Sumber : https://lifestyle.okezone.com/read/2014/12/29/481/1085281/balitbangkes-bakal-
kaji-tradisi-oyog-untuk-bumil
Ulasan Budaya Oyog
Budaya Oyog adalah salah satu budaya yang berasal dari adat sunda, tepatnya dari
Cirebon. Oyog sendiri merupakan tradisi untuk menggoyangkan perut ibu hamil pada bulan
ketiga sampai kesembilan. Menurut kepercayaan, hal itu dapat mengurangi keluhan pada
saat hamil dan juga memperlancar persalinan. Namun, masih harus diuji saecara ilmiah.

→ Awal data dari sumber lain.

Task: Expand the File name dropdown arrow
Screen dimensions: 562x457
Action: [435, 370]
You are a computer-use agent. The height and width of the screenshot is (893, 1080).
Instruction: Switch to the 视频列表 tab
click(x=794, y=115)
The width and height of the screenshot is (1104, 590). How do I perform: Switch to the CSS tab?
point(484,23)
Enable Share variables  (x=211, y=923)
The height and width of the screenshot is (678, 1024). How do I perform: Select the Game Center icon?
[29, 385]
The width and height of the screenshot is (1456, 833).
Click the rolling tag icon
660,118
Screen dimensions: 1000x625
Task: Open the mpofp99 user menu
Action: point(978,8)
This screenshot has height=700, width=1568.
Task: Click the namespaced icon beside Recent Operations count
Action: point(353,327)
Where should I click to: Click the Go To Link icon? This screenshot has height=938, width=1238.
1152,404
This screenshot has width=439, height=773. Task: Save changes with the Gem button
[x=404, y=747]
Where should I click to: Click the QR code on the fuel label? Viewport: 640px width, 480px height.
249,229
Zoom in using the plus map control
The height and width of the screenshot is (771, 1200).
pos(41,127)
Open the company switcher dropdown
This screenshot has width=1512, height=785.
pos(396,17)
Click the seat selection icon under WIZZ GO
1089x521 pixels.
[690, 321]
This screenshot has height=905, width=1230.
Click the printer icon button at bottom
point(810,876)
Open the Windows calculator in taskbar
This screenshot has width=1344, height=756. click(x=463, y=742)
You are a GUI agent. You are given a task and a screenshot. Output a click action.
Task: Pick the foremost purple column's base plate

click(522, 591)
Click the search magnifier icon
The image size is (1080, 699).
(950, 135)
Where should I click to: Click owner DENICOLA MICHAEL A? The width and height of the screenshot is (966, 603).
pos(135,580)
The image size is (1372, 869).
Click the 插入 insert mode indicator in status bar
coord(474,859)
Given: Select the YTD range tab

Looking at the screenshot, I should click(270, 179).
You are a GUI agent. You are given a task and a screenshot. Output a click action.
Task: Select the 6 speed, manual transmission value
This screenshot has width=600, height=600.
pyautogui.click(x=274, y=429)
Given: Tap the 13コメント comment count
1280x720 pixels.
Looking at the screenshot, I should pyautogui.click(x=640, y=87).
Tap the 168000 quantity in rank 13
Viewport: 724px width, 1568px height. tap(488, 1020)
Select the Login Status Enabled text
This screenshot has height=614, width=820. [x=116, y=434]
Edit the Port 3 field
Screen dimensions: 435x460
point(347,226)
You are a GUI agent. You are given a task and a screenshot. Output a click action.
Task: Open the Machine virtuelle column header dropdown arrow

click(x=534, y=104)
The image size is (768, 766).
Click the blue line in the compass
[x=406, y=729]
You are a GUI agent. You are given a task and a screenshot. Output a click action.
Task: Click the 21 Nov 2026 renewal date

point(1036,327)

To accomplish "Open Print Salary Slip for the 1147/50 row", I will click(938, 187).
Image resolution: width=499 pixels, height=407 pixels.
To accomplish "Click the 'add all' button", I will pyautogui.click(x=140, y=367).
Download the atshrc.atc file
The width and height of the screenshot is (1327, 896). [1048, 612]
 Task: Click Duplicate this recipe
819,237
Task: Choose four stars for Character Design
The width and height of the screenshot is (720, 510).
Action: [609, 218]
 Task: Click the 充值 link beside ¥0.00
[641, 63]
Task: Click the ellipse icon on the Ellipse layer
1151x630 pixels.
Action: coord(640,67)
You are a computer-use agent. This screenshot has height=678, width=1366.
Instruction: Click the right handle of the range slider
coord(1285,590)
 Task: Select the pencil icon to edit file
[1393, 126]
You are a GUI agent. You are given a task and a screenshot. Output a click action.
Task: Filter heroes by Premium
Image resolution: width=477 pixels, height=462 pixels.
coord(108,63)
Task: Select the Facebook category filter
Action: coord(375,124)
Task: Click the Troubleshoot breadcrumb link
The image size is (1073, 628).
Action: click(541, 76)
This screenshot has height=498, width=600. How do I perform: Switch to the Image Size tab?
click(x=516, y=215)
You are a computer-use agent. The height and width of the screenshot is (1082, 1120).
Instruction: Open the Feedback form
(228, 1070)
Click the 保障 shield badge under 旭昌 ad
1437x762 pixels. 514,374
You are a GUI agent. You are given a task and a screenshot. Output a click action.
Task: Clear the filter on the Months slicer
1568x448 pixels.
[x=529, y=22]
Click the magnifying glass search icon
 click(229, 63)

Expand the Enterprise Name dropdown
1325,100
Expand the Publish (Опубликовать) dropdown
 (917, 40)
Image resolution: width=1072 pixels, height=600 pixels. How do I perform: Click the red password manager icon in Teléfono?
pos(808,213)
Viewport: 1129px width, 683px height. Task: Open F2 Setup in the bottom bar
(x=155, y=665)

Menurut saya sendiri, kebudayaan Oyog bukanlah budaya yang menyakiti atau
mengganggu kesehatan. Namun, budaya Oyog ini sendiri dapat menjadi salah satu cara
komunikasi interpersonal antara ibu hamil dan dukun beranak. Hal ini dikarenakan, ibu hamil
merasa nyaman ketika berbicara dengan dukun beranak terkait anaknya. Menurut
penelitian, budaya Oyog ini juga memberi manfaat secara psikologis bagi ibu yaitu untuk
menenangkan pikiran ibu.
Sebagai seorang bidan, kita dapat berkolaborasi dengan dukun beranak di daerah
setempat untuk memodifikasi pijatan pada ibu hamil dengan tetap berpegangan pada nilai
budaya yang ada serta memperhatikan nilai komunikasi interpersonal padabidan dan ibu
hamil. Misalnya, ketika ibu hamil tersebut melakukan Oyog bidan ikut membantu dukun
beranak tersebut untuk mempelajari pijatan serta mempelajari komunikasi yang baik pada
masyarakat desa. Karena pada umumnya, pemikiran masyarakat desa dan masyarakat kota
berbeda serta tingkat pengetahuan yang berbeda membuat kita sebagai bidan haruslah
menguasai cara-cara berkomunikasi yang baik dengan ibu hamil di desa.
Selain dengan tujuan bidan dapat mempelajari komunikasi interpersonal yang baik
dengan ibu hamil di desa, kolaborasi antara bidan dan dukun beranakan memang sangat
diperlukan. Karena akses ke desa dan kurangnya tenaga kesehatan di desa kita harus
berkolaborasi dengan dukun beranak agar mudah dalam mengontrol kesehatan ibu hamil di
desa. Misalnya, ketika ibu hamil mengalami pendarahan bidan dapat membantu untuk
merujuk ke rumah sakit. Ketika seorang ibu hamil akan melahirkan bidan dapat dibantu oleh
dukun beranak karena saat ini pada proses melahirkan dibutuhkan minimal 4 tangan atau 2
orang.
Dari kebudayaan Oyog ini, kita sebagai bidan dapat belajar banyak pengalaman.
Misalnya saja, cara berkomunikasi interpersonal yang baik antara bidan dan ibu hamil di
desa. Lalu, dapat berkolaborasi dengan dukun beranak dalam memantau kesehatan ibu
hamil di desa dan kita dapat mempelajari pijatan pada ibu hamil yang dapat dimodifikasi
oleh bidan.
Kesimpulan dari artikel yang saya baca diatas mendapatkan hasil bahwa
kebudayaan Oyog ini memberi dampak positif baik bagi ibu hamil, bidan maupun dukun
beranak setempat sehingga kebudayaan ini masih bisa tetap dijalankan atau dilaksanakan
karena tidak membahayakan ibu hamil, namun ada baiknya didampingi oleh bidan.